WORK REQUEST: Would you please return all of the entries below exactly as shown?

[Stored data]
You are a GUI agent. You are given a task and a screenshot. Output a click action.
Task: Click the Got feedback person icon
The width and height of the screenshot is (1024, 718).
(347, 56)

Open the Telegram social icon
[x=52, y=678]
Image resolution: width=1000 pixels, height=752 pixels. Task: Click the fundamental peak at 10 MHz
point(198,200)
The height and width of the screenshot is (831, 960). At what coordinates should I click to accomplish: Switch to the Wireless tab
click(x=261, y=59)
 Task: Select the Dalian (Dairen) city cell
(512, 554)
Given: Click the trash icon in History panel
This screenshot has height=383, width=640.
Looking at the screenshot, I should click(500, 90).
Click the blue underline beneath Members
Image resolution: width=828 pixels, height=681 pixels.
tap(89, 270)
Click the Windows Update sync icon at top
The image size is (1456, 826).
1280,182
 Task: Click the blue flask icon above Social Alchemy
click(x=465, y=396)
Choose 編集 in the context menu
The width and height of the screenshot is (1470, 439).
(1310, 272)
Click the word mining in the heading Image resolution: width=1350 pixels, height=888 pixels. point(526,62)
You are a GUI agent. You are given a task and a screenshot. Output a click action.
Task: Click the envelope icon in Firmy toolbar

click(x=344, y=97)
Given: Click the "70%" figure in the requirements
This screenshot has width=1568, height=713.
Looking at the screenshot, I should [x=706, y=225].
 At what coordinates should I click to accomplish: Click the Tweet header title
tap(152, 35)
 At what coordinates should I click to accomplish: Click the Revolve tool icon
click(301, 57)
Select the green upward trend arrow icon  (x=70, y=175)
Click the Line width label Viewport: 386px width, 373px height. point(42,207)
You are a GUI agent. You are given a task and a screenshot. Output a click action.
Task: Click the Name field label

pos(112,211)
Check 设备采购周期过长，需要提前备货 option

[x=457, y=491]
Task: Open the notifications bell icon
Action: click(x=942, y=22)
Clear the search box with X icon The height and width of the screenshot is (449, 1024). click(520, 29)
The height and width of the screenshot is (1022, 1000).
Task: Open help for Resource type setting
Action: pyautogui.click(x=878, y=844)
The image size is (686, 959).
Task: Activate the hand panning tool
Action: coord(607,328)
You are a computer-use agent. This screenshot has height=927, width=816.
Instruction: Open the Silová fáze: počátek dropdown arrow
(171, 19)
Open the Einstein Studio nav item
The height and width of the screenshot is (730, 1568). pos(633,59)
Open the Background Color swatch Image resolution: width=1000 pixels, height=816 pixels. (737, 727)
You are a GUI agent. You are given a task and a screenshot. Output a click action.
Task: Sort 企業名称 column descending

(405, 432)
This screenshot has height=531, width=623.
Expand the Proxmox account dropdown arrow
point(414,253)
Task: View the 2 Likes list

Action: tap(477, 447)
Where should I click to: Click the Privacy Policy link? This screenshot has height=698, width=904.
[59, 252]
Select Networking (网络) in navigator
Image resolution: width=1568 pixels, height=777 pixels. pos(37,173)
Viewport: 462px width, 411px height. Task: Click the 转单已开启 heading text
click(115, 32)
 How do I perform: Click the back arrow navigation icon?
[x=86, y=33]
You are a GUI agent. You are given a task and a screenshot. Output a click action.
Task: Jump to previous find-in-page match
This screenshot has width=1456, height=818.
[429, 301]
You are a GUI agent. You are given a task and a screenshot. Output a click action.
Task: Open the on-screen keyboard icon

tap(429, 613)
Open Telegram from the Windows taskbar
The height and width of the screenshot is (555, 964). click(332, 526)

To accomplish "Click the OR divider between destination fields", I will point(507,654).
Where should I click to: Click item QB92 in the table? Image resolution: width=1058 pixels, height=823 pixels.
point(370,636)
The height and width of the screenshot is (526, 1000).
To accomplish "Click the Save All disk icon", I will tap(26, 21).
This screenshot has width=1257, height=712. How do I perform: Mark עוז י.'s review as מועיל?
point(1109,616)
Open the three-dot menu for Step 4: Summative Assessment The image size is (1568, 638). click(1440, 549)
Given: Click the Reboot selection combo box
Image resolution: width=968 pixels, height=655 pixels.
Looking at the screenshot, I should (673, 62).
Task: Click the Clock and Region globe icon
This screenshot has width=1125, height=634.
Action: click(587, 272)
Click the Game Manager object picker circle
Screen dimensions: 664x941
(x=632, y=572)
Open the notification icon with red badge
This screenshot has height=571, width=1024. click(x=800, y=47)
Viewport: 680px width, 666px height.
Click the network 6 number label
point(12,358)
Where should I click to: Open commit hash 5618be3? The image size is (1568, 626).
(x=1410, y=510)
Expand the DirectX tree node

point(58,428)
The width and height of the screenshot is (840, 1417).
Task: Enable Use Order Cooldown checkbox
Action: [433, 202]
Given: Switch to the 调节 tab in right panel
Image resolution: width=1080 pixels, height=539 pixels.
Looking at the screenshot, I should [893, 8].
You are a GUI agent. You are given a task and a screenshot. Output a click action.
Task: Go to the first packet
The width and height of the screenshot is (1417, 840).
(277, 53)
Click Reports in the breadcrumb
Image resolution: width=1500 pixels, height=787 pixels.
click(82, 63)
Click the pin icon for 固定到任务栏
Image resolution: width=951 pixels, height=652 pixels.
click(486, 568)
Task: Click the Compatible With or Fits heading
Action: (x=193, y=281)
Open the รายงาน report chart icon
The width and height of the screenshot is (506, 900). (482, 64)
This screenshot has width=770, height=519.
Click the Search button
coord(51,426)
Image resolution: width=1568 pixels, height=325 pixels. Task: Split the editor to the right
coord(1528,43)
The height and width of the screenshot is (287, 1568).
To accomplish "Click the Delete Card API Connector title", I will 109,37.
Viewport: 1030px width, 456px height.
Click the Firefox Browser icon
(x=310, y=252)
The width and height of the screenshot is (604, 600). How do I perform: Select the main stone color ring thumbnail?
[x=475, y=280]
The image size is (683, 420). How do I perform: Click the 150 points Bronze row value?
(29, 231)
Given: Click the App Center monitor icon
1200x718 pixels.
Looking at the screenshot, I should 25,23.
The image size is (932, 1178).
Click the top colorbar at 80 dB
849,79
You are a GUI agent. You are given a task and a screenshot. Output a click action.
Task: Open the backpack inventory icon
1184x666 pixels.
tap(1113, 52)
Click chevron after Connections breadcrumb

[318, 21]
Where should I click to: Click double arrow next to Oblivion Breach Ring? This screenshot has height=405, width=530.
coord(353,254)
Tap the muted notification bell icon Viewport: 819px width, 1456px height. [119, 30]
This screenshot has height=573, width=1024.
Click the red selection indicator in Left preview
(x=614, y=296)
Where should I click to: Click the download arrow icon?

OUTPUT:
You are a GUI agent. You are given a task and a screenshot. Output a click action.
Task: Click the Got feedback person icon
The width and height of the screenshot is (1024, 718).
(347, 56)

Open the Telegram social icon
[x=52, y=678]
Image resolution: width=1000 pixels, height=752 pixels. Task: Click the fundamental peak at 10 MHz
point(198,200)
The height and width of the screenshot is (831, 960). At what coordinates should I click to accomplish: Switch to the Wireless tab
click(x=261, y=59)
 Task: Select the Dalian (Dairen) city cell
(512, 554)
Given: Click the trash icon in History panel
This screenshot has height=383, width=640.
Looking at the screenshot, I should click(500, 90).
Click the blue underline beneath Members
Image resolution: width=828 pixels, height=681 pixels.
tap(89, 270)
Click the Windows Update sync icon at top
The image size is (1456, 826).
1280,182
 Task: Click the blue flask icon above Social Alchemy
click(x=465, y=396)
Choose 編集 in the context menu
The width and height of the screenshot is (1470, 439).
(1310, 272)
Click the word mining in the heading Image resolution: width=1350 pixels, height=888 pixels. point(526,62)
You are a GUI agent. You are given a task and a screenshot. Output a click action.
Task: Click the envelope icon in Firmy toolbar

click(x=344, y=97)
Given: Click the "70%" figure in the requirements
This screenshot has width=1568, height=713.
Looking at the screenshot, I should [x=706, y=225].
 At what coordinates should I click to accomplish: Click the Tweet header title
tap(152, 35)
 At what coordinates should I click to accomplish: Click the Revolve tool icon
click(301, 57)
Select the green upward trend arrow icon  (x=70, y=175)
Click the Line width label Viewport: 386px width, 373px height. point(42,207)
You are a GUI agent. You are given a task and a screenshot. Output a click action.
Task: Click the Name field label

pos(112,211)
Check 设备采购周期过长，需要提前备货 option

[x=457, y=491]
Task: Open the notifications bell icon
Action: click(x=942, y=22)
Clear the search box with X icon The height and width of the screenshot is (449, 1024). click(520, 29)
The height and width of the screenshot is (1022, 1000).
Task: Open help for Resource type setting
Action: pyautogui.click(x=878, y=844)
The image size is (686, 959).
Task: Activate the hand panning tool
Action: coord(607,328)
You are a computer-use agent. This screenshot has height=927, width=816.
Instruction: Open the Silová fáze: počátek dropdown arrow
(171, 19)
Open the Einstein Studio nav item
The height and width of the screenshot is (730, 1568). pos(633,59)
Open the Background Color swatch Image resolution: width=1000 pixels, height=816 pixels. (737, 727)
You are a GUI agent. You are given a task and a screenshot. Output a click action.
Task: Sort 企業名称 column descending

(405, 432)
This screenshot has height=531, width=623.
Expand the Proxmox account dropdown arrow
point(414,253)
Task: View the 2 Likes list

Action: tap(477, 447)
Where should I click to: Click the Privacy Policy link? This screenshot has height=698, width=904.
[59, 252]
Select Networking (网络) in navigator
Image resolution: width=1568 pixels, height=777 pixels. pos(37,173)
Viewport: 462px width, 411px height. Task: Click the 转单已开启 heading text
click(115, 32)
 How do I perform: Click the back arrow navigation icon?
[x=86, y=33]
You are a GUI agent. You are given a task and a screenshot. Output a click action.
Task: Jump to previous find-in-page match
This screenshot has width=1456, height=818.
[429, 301]
You are a GUI agent. You are given a task and a screenshot. Output a click action.
Task: Open the on-screen keyboard icon

tap(429, 613)
Open Telegram from the Windows taskbar
The height and width of the screenshot is (555, 964). click(332, 526)

To accomplish "Click the OR divider between destination fields", I will point(507,654).
Where should I click to: Click item QB92 in the table? Image resolution: width=1058 pixels, height=823 pixels.
point(370,636)
The height and width of the screenshot is (526, 1000).
To accomplish "Click the Save All disk icon", I will tap(26, 21).
This screenshot has width=1257, height=712. How do I perform: Mark עוז י.'s review as מועיל?
point(1109,616)
Open the three-dot menu for Step 4: Summative Assessment The image size is (1568, 638). click(1440, 549)
Given: Click the Reboot selection combo box
Image resolution: width=968 pixels, height=655 pixels.
Looking at the screenshot, I should (673, 62).
Task: Click the Clock and Region globe icon
This screenshot has width=1125, height=634.
Action: click(587, 272)
Click the Game Manager object picker circle
Screen dimensions: 664x941
(x=632, y=572)
Open the notification icon with red badge
This screenshot has height=571, width=1024. click(x=800, y=47)
Viewport: 680px width, 666px height.
Click the network 6 number label
point(12,358)
Where should I click to: Open commit hash 5618be3? The image size is (1568, 626).
(x=1410, y=510)
Expand the DirectX tree node

point(58,428)
The width and height of the screenshot is (840, 1417).
Task: Enable Use Order Cooldown checkbox
Action: [433, 202]
Given: Switch to the 调节 tab in right panel
Image resolution: width=1080 pixels, height=539 pixels.
Looking at the screenshot, I should [893, 8].
You are a GUI agent. You are given a task and a screenshot. Output a click action.
Task: Go to the first packet
The width and height of the screenshot is (1417, 840).
(277, 53)
Click Reports in the breadcrumb
Image resolution: width=1500 pixels, height=787 pixels.
click(82, 63)
Click the pin icon for 固定到任务栏
Image resolution: width=951 pixels, height=652 pixels.
click(486, 568)
Task: Click the Compatible With or Fits heading
Action: (x=193, y=281)
Open the รายงาน report chart icon
The width and height of the screenshot is (506, 900). (482, 64)
This screenshot has width=770, height=519.
Click the Search button
coord(51,426)
Image resolution: width=1568 pixels, height=325 pixels. Task: Split the editor to the right
coord(1528,43)
The height and width of the screenshot is (287, 1568).
To accomplish "Click the Delete Card API Connector title", I will 109,37.
Viewport: 1030px width, 456px height.
Click the Firefox Browser icon
(x=310, y=252)
The width and height of the screenshot is (604, 600). How do I perform: Select the main stone color ring thumbnail?
[x=475, y=280]
The image size is (683, 420). How do I perform: Click the 150 points Bronze row value?
(29, 231)
Given: Click the App Center monitor icon
1200x718 pixels.
Looking at the screenshot, I should 25,23.
The image size is (932, 1178).
Click the top colorbar at 80 dB
849,79
You are a GUI agent. You are given a task and a screenshot. Output a click action.
Task: Open the backpack inventory icon
1184x666 pixels.
tap(1113, 52)
Click chevron after Connections breadcrumb

[318, 21]
Where should I click to: Click double arrow next to Oblivion Breach Ring? This screenshot has height=405, width=530.
coord(353,254)
Tap the muted notification bell icon Viewport: 819px width, 1456px height. [119, 30]
This screenshot has height=573, width=1024.
Click the red selection indicator in Left preview
(x=614, y=296)
Where should I click to: Click the download arrow icon?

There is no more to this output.